§ **RECORD EXTRACTS**
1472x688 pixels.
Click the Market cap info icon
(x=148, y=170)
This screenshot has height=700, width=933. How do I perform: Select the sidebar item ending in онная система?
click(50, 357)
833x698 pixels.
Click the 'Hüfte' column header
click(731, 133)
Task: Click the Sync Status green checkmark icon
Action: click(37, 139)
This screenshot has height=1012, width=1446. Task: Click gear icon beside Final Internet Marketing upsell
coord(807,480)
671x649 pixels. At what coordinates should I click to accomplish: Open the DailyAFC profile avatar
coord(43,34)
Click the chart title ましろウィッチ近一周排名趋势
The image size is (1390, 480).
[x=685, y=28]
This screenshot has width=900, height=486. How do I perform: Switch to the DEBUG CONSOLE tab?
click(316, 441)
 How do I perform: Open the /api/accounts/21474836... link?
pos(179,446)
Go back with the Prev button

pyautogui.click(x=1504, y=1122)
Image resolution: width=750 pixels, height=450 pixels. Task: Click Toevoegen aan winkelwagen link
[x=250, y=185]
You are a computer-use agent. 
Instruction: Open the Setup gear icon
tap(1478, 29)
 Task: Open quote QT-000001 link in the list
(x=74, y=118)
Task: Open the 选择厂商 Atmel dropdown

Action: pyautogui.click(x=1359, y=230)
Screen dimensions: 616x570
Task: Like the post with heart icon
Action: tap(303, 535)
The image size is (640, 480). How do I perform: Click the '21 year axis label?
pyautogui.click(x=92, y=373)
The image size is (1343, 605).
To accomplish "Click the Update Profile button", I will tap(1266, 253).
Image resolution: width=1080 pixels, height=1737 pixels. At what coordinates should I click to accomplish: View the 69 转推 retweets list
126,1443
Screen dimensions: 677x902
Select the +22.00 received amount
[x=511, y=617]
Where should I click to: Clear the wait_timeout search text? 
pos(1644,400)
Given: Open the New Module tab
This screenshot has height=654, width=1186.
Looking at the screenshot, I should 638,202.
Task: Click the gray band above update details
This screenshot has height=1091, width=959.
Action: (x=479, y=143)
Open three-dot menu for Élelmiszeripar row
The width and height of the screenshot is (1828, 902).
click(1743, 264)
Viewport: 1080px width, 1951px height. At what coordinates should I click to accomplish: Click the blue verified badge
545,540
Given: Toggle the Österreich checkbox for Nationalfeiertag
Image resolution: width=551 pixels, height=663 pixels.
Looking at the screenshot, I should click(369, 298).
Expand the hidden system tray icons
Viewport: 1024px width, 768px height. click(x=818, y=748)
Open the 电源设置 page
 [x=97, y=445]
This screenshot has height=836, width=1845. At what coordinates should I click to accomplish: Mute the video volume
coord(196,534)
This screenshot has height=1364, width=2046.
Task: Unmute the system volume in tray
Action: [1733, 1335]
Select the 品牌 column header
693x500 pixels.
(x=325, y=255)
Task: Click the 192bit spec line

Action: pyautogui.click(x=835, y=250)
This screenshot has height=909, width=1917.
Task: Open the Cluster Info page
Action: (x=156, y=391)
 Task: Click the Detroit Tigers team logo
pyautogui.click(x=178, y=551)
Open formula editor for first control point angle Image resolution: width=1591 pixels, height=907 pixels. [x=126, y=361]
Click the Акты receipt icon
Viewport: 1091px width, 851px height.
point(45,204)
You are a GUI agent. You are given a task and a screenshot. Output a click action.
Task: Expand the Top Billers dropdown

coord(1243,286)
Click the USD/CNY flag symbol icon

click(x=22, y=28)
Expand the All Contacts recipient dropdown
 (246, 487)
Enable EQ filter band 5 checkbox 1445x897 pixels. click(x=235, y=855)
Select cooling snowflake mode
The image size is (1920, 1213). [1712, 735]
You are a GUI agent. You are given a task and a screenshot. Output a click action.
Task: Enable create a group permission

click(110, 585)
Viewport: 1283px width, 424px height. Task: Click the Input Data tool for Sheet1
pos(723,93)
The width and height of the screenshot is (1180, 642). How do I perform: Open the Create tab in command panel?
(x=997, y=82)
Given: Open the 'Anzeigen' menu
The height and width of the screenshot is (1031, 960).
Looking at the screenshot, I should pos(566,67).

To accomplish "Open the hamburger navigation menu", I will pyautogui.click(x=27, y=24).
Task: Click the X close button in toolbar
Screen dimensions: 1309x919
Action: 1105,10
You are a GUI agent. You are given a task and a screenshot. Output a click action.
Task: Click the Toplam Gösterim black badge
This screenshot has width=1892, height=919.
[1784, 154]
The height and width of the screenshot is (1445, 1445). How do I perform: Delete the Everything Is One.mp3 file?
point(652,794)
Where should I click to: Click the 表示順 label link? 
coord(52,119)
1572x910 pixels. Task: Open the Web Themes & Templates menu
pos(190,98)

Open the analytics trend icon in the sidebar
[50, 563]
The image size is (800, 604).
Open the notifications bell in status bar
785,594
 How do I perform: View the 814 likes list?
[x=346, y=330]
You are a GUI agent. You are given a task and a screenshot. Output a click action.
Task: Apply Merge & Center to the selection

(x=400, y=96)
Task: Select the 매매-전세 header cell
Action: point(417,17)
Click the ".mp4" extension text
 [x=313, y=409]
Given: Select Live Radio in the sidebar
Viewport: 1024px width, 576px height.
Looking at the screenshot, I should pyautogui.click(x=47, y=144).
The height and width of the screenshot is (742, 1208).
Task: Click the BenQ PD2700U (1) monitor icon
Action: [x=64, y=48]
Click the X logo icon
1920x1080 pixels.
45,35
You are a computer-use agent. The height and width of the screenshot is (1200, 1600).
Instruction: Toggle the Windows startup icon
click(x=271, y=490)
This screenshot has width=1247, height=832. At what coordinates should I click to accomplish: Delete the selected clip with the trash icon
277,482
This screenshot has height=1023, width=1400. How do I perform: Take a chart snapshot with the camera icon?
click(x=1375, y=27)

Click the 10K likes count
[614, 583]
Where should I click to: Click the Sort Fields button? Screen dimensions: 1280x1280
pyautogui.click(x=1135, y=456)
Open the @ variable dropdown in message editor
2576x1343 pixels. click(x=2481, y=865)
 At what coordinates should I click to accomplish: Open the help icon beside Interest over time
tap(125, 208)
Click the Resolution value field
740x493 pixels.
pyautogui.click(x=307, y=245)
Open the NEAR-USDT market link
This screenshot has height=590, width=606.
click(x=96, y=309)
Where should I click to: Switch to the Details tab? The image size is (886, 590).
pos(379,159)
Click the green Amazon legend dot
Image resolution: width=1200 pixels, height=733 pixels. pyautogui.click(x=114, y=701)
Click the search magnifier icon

§ **EXERCISE**
Can you reproduce the whole listing above word for word, changing nothing?

§ **RESPONSE TO THE TASK**
1472x688 pixels.
Click the Market cap info icon
(x=148, y=170)
This screenshot has height=700, width=933. How do I perform: Select the sidebar item ending in онная система?
click(50, 357)
833x698 pixels.
Click the 'Hüfte' column header
click(731, 133)
Task: Click the Sync Status green checkmark icon
Action: click(37, 139)
This screenshot has height=1012, width=1446. Task: Click gear icon beside Final Internet Marketing upsell
coord(807,480)
671x649 pixels. At what coordinates should I click to accomplish: Open the DailyAFC profile avatar
coord(43,34)
Click the chart title ましろウィッチ近一周排名趋势
The image size is (1390, 480).
[x=685, y=28]
This screenshot has width=900, height=486. How do I perform: Switch to the DEBUG CONSOLE tab?
click(316, 441)
 How do I perform: Open the /api/accounts/21474836... link?
pos(179,446)
Go back with the Prev button

pyautogui.click(x=1504, y=1122)
Image resolution: width=750 pixels, height=450 pixels. Task: Click Toevoegen aan winkelwagen link
[x=250, y=185]
You are a computer-use agent. 
Instruction: Open the Setup gear icon
tap(1478, 29)
 Task: Open quote QT-000001 link in the list
(x=74, y=118)
Task: Open the 选择厂商 Atmel dropdown

Action: pyautogui.click(x=1359, y=230)
Screen dimensions: 616x570
Task: Like the post with heart icon
Action: tap(303, 535)
The image size is (640, 480). How do I perform: Click the '21 year axis label?
pyautogui.click(x=92, y=373)
The image size is (1343, 605).
To accomplish "Click the Update Profile button", I will tap(1266, 253).
Image resolution: width=1080 pixels, height=1737 pixels. At what coordinates should I click to accomplish: View the 69 转推 retweets list
126,1443
Screen dimensions: 677x902
Select the +22.00 received amount
[x=511, y=617]
Where should I click to: Clear the wait_timeout search text? 
pos(1644,400)
Given: Open the New Module tab
This screenshot has height=654, width=1186.
Looking at the screenshot, I should 638,202.
Task: Click the gray band above update details
This screenshot has height=1091, width=959.
Action: (x=479, y=143)
Open three-dot menu for Élelmiszeripar row
The width and height of the screenshot is (1828, 902).
click(1743, 264)
Viewport: 1080px width, 1951px height. At what coordinates should I click to accomplish: Click the blue verified badge
545,540
Given: Toggle the Österreich checkbox for Nationalfeiertag
Image resolution: width=551 pixels, height=663 pixels.
Looking at the screenshot, I should click(369, 298).
Expand the hidden system tray icons
Viewport: 1024px width, 768px height. click(x=818, y=748)
Open the 电源设置 page
 [x=97, y=445]
This screenshot has height=836, width=1845. At what coordinates should I click to accomplish: Mute the video volume
coord(196,534)
This screenshot has height=1364, width=2046.
Task: Unmute the system volume in tray
Action: [1733, 1335]
Select the 品牌 column header
693x500 pixels.
(x=325, y=255)
Task: Click the 192bit spec line

Action: pyautogui.click(x=835, y=250)
This screenshot has height=909, width=1917.
Task: Open the Cluster Info page
Action: (x=156, y=391)
 Task: Click the Detroit Tigers team logo
pyautogui.click(x=178, y=551)
Open formula editor for first control point angle Image resolution: width=1591 pixels, height=907 pixels. [x=126, y=361]
Click the Акты receipt icon
Viewport: 1091px width, 851px height.
point(45,204)
You are a GUI agent. You are given a task and a screenshot. Output a click action.
Task: Expand the Top Billers dropdown

coord(1243,286)
Click the USD/CNY flag symbol icon

click(x=22, y=28)
Expand the All Contacts recipient dropdown
 (246, 487)
Enable EQ filter band 5 checkbox 1445x897 pixels. click(x=235, y=855)
Select cooling snowflake mode
The image size is (1920, 1213). [1712, 735]
You are a GUI agent. You are given a task and a screenshot. Output a click action.
Task: Enable create a group permission

click(110, 585)
Viewport: 1283px width, 424px height. Task: Click the Input Data tool for Sheet1
pos(723,93)
The width and height of the screenshot is (1180, 642). How do I perform: Open the Create tab in command panel?
(x=997, y=82)
Given: Open the 'Anzeigen' menu
The height and width of the screenshot is (1031, 960).
Looking at the screenshot, I should pos(566,67).

To accomplish "Open the hamburger navigation menu", I will pyautogui.click(x=27, y=24).
Task: Click the X close button in toolbar
Screen dimensions: 1309x919
Action: 1105,10
You are a GUI agent. You are given a task and a screenshot. Output a click action.
Task: Click the Toplam Gösterim black badge
This screenshot has width=1892, height=919.
[1784, 154]
The height and width of the screenshot is (1445, 1445). How do I perform: Delete the Everything Is One.mp3 file?
point(652,794)
Where should I click to: Click the 表示順 label link? 
coord(52,119)
1572x910 pixels. Task: Open the Web Themes & Templates menu
pos(190,98)

Open the analytics trend icon in the sidebar
[50, 563]
The image size is (800, 604).
Open the notifications bell in status bar
785,594
 How do I perform: View the 814 likes list?
[x=346, y=330]
You are a GUI agent. You are given a task and a screenshot. Output a click action.
Task: Apply Merge & Center to the selection

(x=400, y=96)
Task: Select the 매매-전세 header cell
Action: point(417,17)
Click the ".mp4" extension text
 [x=313, y=409]
Given: Select Live Radio in the sidebar
Viewport: 1024px width, 576px height.
Looking at the screenshot, I should pyautogui.click(x=47, y=144).
The height and width of the screenshot is (742, 1208).
Task: Click the BenQ PD2700U (1) monitor icon
Action: [x=64, y=48]
Click the X logo icon
1920x1080 pixels.
45,35
You are a computer-use agent. The height and width of the screenshot is (1200, 1600).
Instruction: Toggle the Windows startup icon
click(x=271, y=490)
This screenshot has width=1247, height=832. At what coordinates should I click to accomplish: Delete the selected clip with the trash icon
277,482
This screenshot has height=1023, width=1400. How do I perform: Take a chart snapshot with the camera icon?
click(x=1375, y=27)

Click the 10K likes count
[614, 583]
Where should I click to: Click the Sort Fields button? Screen dimensions: 1280x1280
pyautogui.click(x=1135, y=456)
Open the @ variable dropdown in message editor
2576x1343 pixels. click(x=2481, y=865)
 At what coordinates should I click to accomplish: Open the help icon beside Interest over time
tap(125, 208)
Click the Resolution value field
740x493 pixels.
pyautogui.click(x=307, y=245)
Open the NEAR-USDT market link
This screenshot has height=590, width=606.
click(x=96, y=309)
Where should I click to: Switch to the Details tab? The image size is (886, 590).
pos(379,159)
Click the green Amazon legend dot
Image resolution: width=1200 pixels, height=733 pixels. pyautogui.click(x=114, y=701)
Click the search magnifier icon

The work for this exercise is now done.